[Dataset entries]
________

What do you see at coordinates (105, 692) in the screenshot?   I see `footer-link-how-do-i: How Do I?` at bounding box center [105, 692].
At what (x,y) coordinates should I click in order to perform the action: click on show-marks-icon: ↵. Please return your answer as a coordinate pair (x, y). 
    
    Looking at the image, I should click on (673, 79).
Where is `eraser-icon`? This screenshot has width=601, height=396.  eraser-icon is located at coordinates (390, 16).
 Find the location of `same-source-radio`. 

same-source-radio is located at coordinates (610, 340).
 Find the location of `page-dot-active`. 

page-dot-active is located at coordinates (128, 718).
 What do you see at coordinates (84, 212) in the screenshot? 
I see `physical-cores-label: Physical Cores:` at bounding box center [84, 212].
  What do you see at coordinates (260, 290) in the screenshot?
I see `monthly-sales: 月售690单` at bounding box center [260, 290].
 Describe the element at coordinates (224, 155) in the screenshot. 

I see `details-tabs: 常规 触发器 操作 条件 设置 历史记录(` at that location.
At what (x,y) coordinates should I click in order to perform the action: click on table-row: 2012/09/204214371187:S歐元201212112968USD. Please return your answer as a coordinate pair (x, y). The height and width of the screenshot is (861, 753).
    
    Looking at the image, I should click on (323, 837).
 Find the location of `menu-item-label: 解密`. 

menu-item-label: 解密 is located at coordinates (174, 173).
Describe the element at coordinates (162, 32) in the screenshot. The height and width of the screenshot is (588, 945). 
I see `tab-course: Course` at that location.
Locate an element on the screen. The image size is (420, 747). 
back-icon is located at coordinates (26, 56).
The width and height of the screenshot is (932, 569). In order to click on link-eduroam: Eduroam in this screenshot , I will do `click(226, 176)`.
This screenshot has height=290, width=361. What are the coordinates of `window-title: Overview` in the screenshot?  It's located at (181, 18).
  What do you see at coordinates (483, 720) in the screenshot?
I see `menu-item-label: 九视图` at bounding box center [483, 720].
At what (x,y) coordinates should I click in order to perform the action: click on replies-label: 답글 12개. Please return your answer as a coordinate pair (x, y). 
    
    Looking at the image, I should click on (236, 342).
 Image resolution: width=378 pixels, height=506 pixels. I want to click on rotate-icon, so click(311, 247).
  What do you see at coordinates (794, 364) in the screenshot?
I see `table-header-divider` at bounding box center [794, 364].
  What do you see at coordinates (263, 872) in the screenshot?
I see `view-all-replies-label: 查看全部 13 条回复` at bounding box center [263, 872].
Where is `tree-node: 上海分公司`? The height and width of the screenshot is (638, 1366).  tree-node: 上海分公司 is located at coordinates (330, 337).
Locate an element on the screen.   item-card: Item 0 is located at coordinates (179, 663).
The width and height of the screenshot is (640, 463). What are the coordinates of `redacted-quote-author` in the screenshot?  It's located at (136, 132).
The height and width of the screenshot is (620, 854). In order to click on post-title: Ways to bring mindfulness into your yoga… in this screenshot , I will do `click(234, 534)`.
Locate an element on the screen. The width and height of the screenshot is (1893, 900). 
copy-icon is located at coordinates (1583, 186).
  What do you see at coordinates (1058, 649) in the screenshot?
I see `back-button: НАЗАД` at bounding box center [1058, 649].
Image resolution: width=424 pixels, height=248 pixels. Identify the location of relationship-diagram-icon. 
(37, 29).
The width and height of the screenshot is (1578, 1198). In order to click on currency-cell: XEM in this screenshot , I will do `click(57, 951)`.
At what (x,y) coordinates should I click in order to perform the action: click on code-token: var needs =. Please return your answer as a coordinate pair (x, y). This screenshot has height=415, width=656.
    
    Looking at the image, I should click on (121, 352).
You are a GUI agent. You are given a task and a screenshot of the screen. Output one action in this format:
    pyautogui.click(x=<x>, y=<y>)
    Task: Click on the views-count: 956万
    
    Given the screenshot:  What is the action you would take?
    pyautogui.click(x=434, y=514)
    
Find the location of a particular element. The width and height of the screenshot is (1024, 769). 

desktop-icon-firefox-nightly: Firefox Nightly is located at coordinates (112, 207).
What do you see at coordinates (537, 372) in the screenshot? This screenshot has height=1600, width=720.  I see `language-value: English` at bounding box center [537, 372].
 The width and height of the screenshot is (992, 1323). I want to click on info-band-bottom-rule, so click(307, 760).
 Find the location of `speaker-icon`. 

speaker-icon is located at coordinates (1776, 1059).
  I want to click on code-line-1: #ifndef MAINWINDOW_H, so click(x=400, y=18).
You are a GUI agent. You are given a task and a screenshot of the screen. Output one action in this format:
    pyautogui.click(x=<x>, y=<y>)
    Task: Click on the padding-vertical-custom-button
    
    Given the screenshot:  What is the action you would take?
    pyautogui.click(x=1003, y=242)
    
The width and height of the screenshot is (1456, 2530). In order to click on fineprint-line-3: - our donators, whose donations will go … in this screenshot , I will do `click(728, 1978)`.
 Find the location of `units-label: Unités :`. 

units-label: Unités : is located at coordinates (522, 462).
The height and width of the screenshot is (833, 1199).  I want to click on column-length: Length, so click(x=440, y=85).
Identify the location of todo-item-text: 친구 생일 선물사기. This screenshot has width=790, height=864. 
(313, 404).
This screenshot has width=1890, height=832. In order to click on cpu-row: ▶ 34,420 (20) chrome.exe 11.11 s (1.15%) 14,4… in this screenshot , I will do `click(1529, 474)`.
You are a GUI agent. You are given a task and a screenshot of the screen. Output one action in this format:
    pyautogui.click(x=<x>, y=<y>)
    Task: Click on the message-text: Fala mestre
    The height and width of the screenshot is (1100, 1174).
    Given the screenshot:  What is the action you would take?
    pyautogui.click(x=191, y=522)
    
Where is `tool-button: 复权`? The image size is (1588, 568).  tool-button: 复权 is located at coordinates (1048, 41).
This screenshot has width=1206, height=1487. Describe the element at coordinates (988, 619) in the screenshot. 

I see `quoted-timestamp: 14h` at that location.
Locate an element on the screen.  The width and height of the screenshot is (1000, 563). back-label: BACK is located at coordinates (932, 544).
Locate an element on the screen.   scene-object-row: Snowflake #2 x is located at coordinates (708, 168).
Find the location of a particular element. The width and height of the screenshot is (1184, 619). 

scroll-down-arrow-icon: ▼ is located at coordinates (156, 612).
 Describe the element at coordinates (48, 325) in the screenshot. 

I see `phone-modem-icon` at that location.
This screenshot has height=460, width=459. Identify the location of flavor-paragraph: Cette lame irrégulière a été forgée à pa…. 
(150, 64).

________

* _TASK PROMPT_
Return the rows from the line with "coordinates (179, 663)." to the line with "The width and height of the screenshot is (640, 463)." exactly as they appear, reproducing each line without any change.

* _OUTPUT_
Locate an element on the screen.   item-card: Item 0 is located at coordinates (179, 663).
The width and height of the screenshot is (640, 463). What are the coordinates of `redacted-quote-author` in the screenshot?  It's located at (136, 132).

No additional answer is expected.